Source passage:
(begin)

It is however a fact for the jury in connection with all the rest of the evidence in the cause.
3rd. The above instructions applies to this prayer, and answers it as to insanity. It is only necessary to add that if the defendant was so far deprived of his reason as to be incapable of forming an intention to murder, and being so deprived, inflicts the fatal injury in sudden heat and passion, he ought to be acquitted, no matter what his threats or previous expressions may have been; for the deliberate, wicked, malicious design must exist at the very instance of the commission of the act, and be the motive for committing it.
4th. If you believe, from the evidence that the prisoner took the life of the deceased, and was at the time of doing so of sound mind, but that he was in a transport of passion, which for the time controlled his conduct, it would reduce the crime to manslaughter, provided there was ade*121quate provocation, notwithstanding any previous threats or expressions he may have used.

(end)

Recorded data:
(begin)

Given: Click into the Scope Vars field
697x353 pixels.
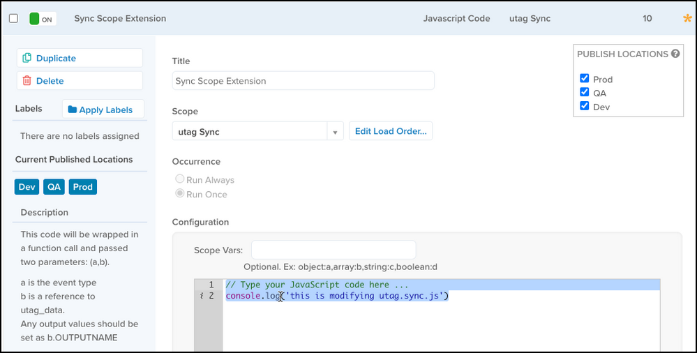Looking at the screenshot, I should coord(333,250).
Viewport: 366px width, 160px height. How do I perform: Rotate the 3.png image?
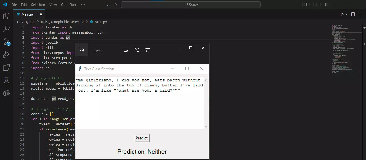(137, 50)
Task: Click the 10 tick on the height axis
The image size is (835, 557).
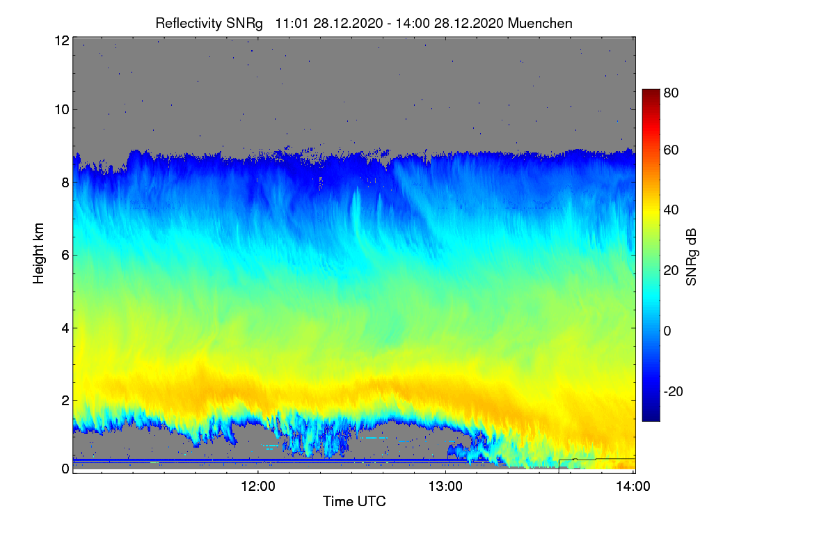Action: coord(61,109)
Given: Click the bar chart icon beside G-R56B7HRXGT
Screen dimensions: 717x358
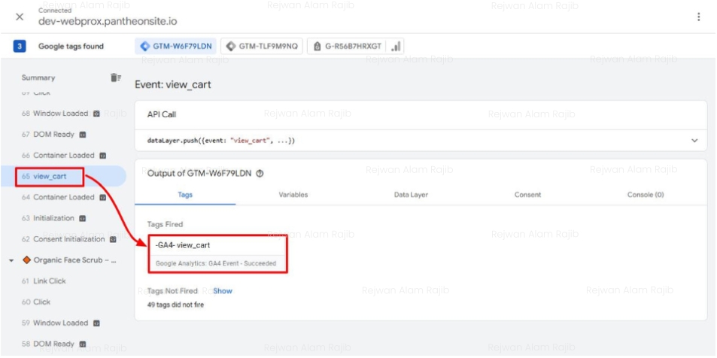Looking at the screenshot, I should tap(396, 47).
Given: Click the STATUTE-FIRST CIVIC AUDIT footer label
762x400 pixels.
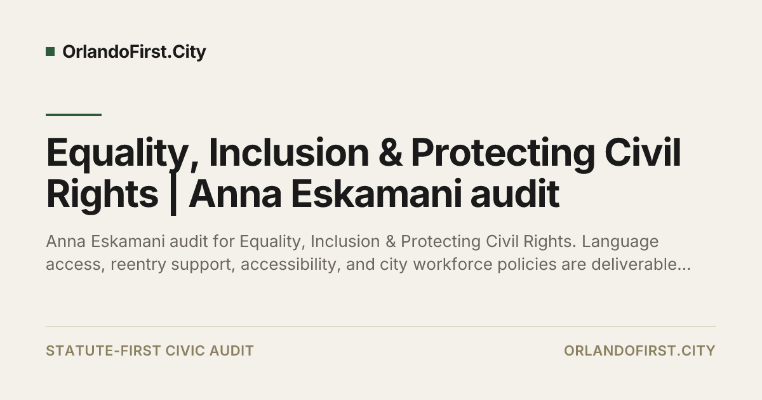Looking at the screenshot, I should (150, 350).
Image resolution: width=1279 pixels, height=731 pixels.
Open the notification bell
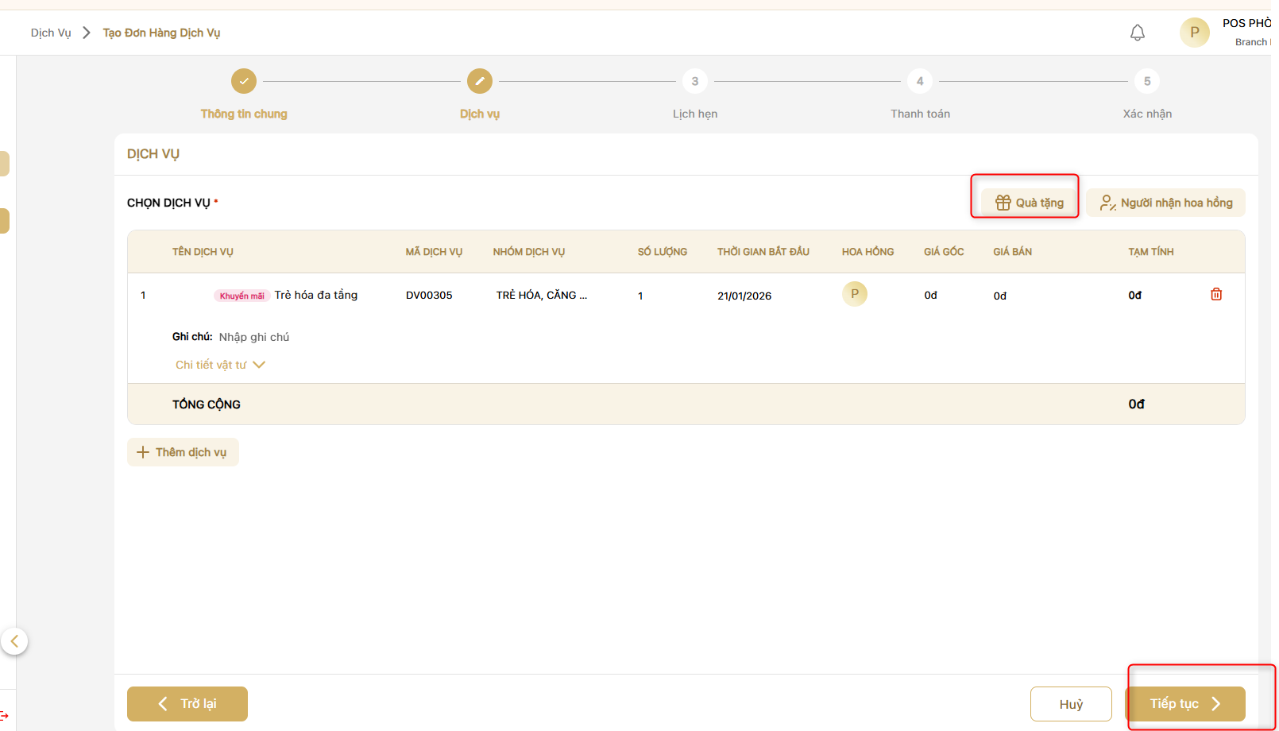(1138, 33)
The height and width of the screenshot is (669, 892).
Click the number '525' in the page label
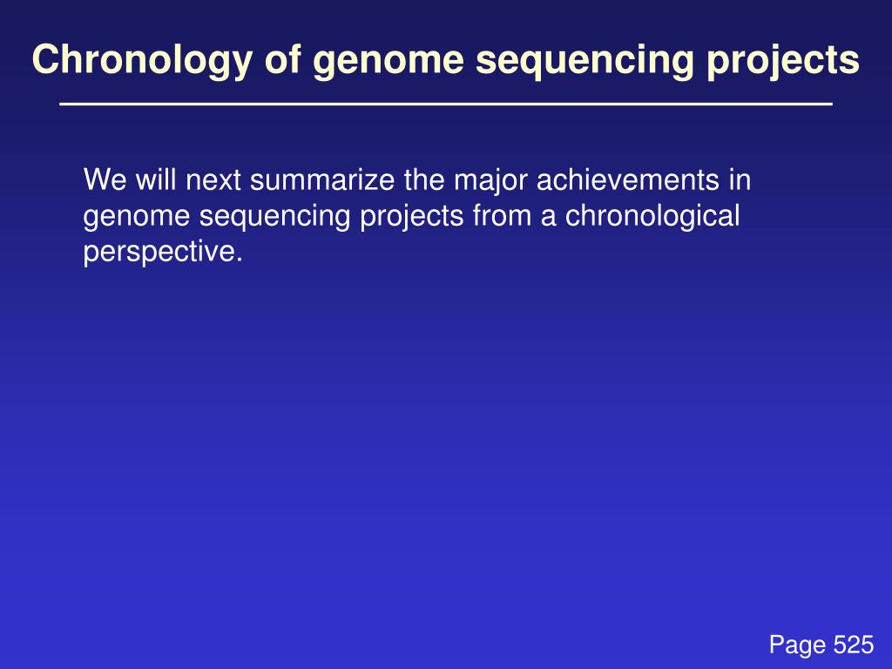pos(854,644)
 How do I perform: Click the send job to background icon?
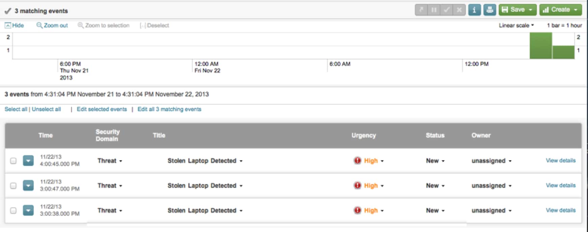tap(421, 10)
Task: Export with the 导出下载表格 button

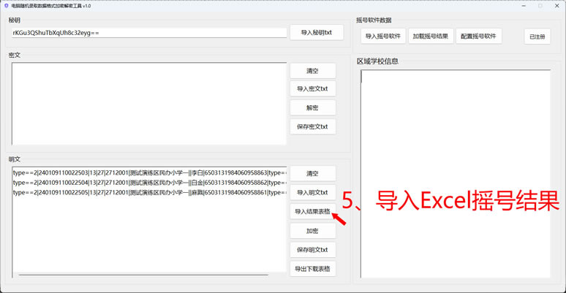Action: tap(312, 269)
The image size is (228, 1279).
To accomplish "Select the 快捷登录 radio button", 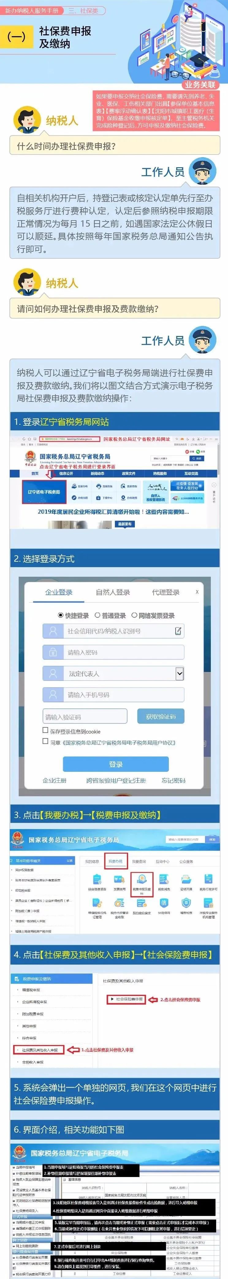I will point(61,615).
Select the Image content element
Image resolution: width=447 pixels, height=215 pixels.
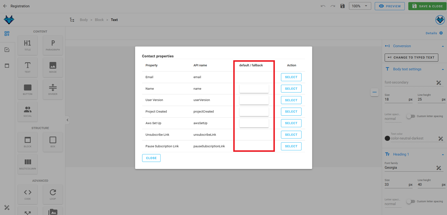(53, 67)
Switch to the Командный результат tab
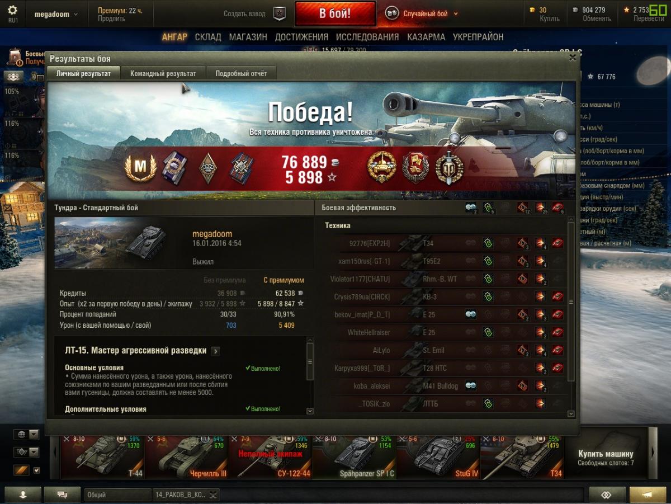Image resolution: width=671 pixels, height=504 pixels. 163,73
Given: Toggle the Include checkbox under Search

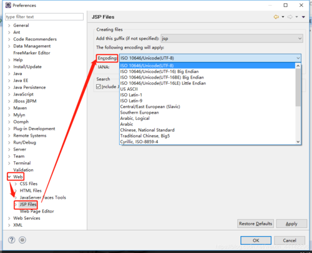Looking at the screenshot, I should tap(99, 87).
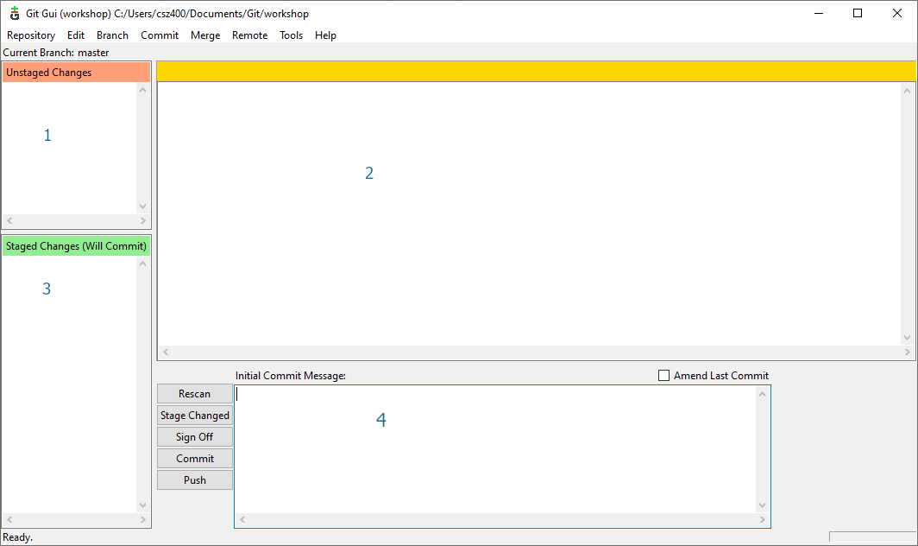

(end)

Task details:
Quote the stretch of the jury instructions above from "3rd. The above" through "for committing it.".

Written reply:
3rd. The above instructions applies to this prayer, and answers it as to insanity. It is only necessary to add that if the defendant was so far deprived of his reason as to be incapable of forming an intention to murder, and being so deprived, inflicts the fatal injury in sudden heat and passion, he ought to be acquitted, no matter what his threats or previous expressions may have been; for the deliberate, wicked, malicious design must exist at the very instance of the commission of the act, and be the motive for committing it.